Des victimes qui disent perdre foi dans le tribunal
Enfin, les dix victimes, pour la plupart candidates au statut de partie civile auprès du tribunal, qui arboraient un T-shirt "Je suis une partie civile", ont pu s'asseoir à la table. "S'il vous plaît, ne jouez pas avec les âmes de 1,7 millions de morts !, a supplié le premier d'entre eux à intervenir. Ce qu'on a vu est un cirque, un théâtre !" Cet orphelin des Khmers rouges, privé d'éducation et de futur, vivant aujourd'hui dans la pauvreté, a, tremblant, menacé d'appeler des membres d'Al-Qaeda, un groupe islamique terroriste, pour venir "faire le travail" si jamais le tribunal ne lui rendait pas justice.

Plusieurs se sont  à sa suite indignés avec colère de l'attitude "inacceptable", selon eux, de Me Sa Sovan et ont appelé le tribunal à le révoquer. Un autre a estimé que davantage de responsables khmers rouges devaient être mis en examen, disant ne pas croire que seules cinq personnes puissent porter la responsabilité des crimes commis sous le Kampuchea démocratique.
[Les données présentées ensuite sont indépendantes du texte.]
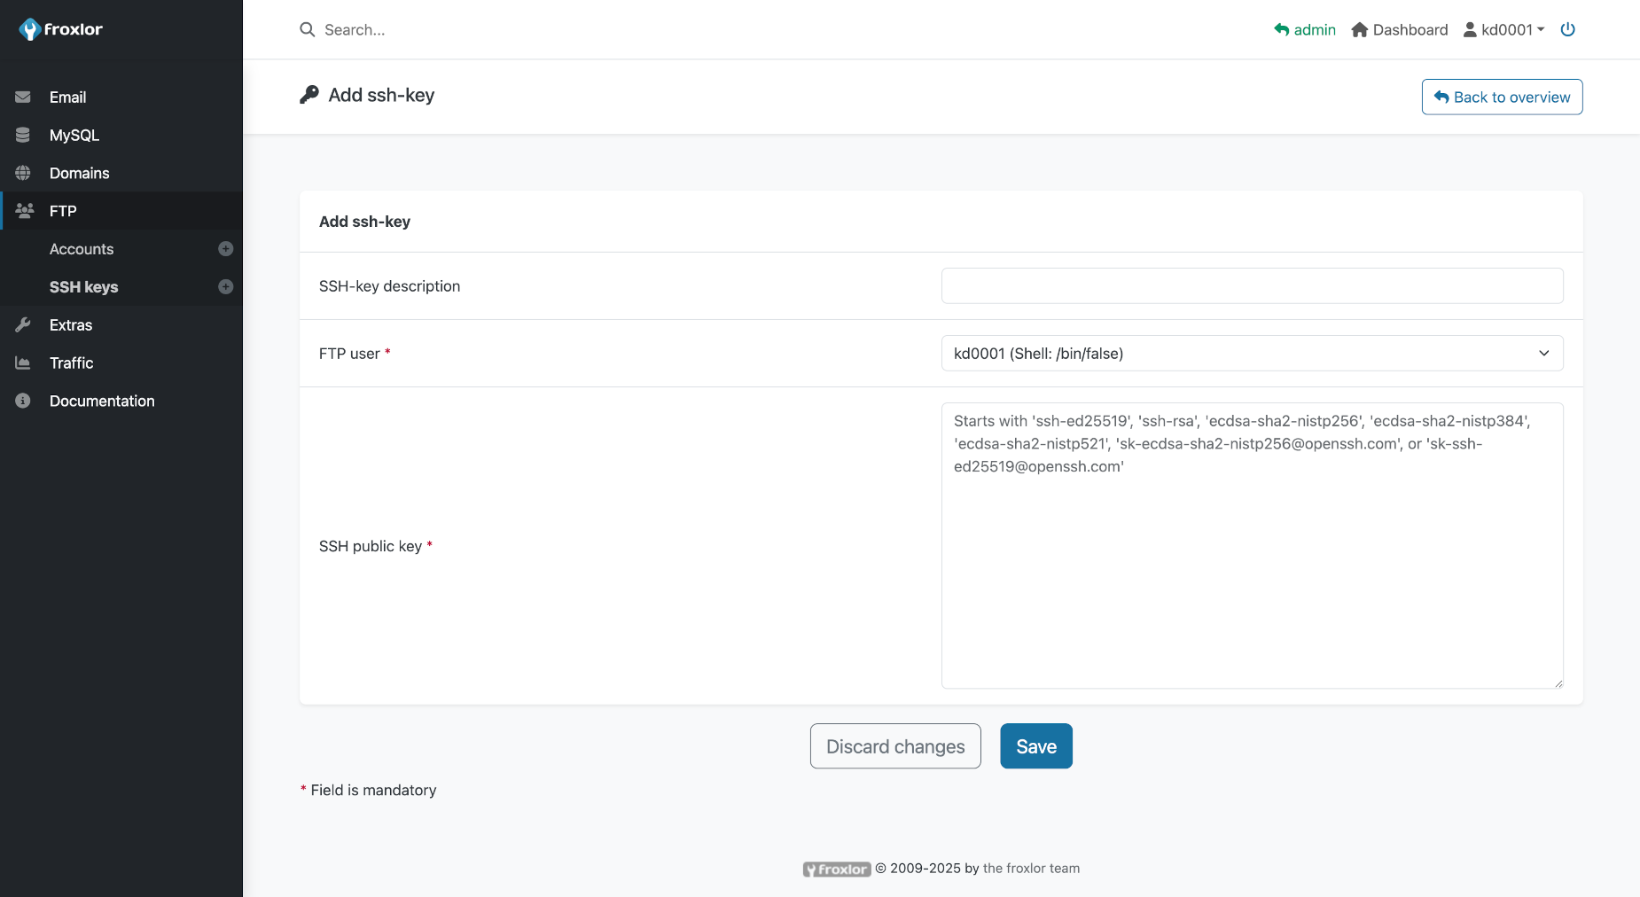Click the Documentation info icon
Image resolution: width=1640 pixels, height=897 pixels.
click(23, 401)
Ils ont d'une seule voix expliqué que leur confiance dans les Chambres extraordinaires au sein des tribunaux cambodgiens (CETC) s'amenuisait face aux énièmes délais, aux allégations de corruption, à l'insuffisance des ressources disponibles et au manque d'information sur les progrès effectués par les CETC. Elles ont donc pressé le tribunal d'accélérer la procédure, mis en examen et victimes vieillissant.

La Chambre préliminaire rendra sa décision à une date ultérieure non communiquée.